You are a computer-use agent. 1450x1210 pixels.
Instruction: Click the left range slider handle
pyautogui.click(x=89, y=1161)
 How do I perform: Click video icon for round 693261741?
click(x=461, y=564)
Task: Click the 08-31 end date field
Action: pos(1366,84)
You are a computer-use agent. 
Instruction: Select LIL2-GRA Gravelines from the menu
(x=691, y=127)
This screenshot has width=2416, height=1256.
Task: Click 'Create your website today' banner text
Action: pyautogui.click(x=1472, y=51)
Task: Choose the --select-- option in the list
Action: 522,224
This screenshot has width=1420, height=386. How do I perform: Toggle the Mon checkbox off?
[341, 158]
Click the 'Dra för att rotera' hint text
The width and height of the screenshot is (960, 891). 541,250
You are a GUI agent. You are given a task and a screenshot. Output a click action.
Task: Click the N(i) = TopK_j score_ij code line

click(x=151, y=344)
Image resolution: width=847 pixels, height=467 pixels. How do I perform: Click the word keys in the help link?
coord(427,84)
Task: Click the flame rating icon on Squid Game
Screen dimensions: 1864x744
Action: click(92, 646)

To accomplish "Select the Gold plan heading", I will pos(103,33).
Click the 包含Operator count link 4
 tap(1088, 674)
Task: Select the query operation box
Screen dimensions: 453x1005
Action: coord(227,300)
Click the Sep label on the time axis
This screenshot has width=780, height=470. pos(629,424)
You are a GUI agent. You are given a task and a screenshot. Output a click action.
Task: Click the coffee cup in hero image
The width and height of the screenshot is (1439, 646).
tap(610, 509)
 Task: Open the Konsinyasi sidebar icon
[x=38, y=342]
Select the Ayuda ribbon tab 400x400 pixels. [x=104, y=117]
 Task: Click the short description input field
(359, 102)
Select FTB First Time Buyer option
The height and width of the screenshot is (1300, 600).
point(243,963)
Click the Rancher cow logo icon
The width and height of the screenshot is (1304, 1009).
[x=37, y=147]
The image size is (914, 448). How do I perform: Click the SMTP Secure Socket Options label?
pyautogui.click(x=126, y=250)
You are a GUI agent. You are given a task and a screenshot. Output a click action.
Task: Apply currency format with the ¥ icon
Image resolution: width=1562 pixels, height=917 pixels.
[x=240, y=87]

> _Your assignment_
Every piece of the data is to be set down again exactly.

> _Solution to the problem_
You are a computer-use agent. 1450x1210 pixels.
Instruction: Click the left range slider handle
pyautogui.click(x=89, y=1161)
 How do I perform: Click video icon for round 693261741?
click(x=461, y=564)
Task: Click the 08-31 end date field
Action: pos(1366,84)
You are a computer-use agent. 
Instruction: Select LIL2-GRA Gravelines from the menu
(x=691, y=127)
This screenshot has width=2416, height=1256.
Task: Click 'Create your website today' banner text
Action: pyautogui.click(x=1472, y=51)
Task: Choose the --select-- option in the list
Action: 522,224
This screenshot has width=1420, height=386. How do I perform: Toggle the Mon checkbox off?
[341, 158]
Click the 'Dra för att rotera' hint text
The width and height of the screenshot is (960, 891). 541,250
You are a GUI agent. You are given a task and a screenshot. Output a click action.
Task: Click the N(i) = TopK_j score_ij code line

click(x=151, y=344)
Image resolution: width=847 pixels, height=467 pixels. How do I perform: Click the word keys in the help link?
coord(427,84)
Task: Click the flame rating icon on Squid Game
Screen dimensions: 1864x744
Action: click(92, 646)

To accomplish "Select the Gold plan heading", I will pos(103,33).
Click the 包含Operator count link 4
 tap(1088, 674)
Task: Select the query operation box
Screen dimensions: 453x1005
Action: coord(227,300)
Click the Sep label on the time axis
This screenshot has width=780, height=470. pos(629,424)
You are a GUI agent. You are given a task and a screenshot. Output a click action.
Task: Click the coffee cup in hero image
The width and height of the screenshot is (1439, 646).
tap(610, 509)
 Task: Open the Konsinyasi sidebar icon
[x=38, y=342]
Select the Ayuda ribbon tab 400x400 pixels. [x=104, y=117]
 Task: Click the short description input field
(359, 102)
Select FTB First Time Buyer option
The height and width of the screenshot is (1300, 600).
point(243,963)
Click the Rancher cow logo icon
The width and height of the screenshot is (1304, 1009).
[x=37, y=147]
The image size is (914, 448). How do I perform: Click the SMTP Secure Socket Options label?
pyautogui.click(x=126, y=250)
You are a GUI agent. You are given a task and a screenshot. Output a click action.
Task: Apply currency format with the ¥ icon
Image resolution: width=1562 pixels, height=917 pixels.
[x=240, y=87]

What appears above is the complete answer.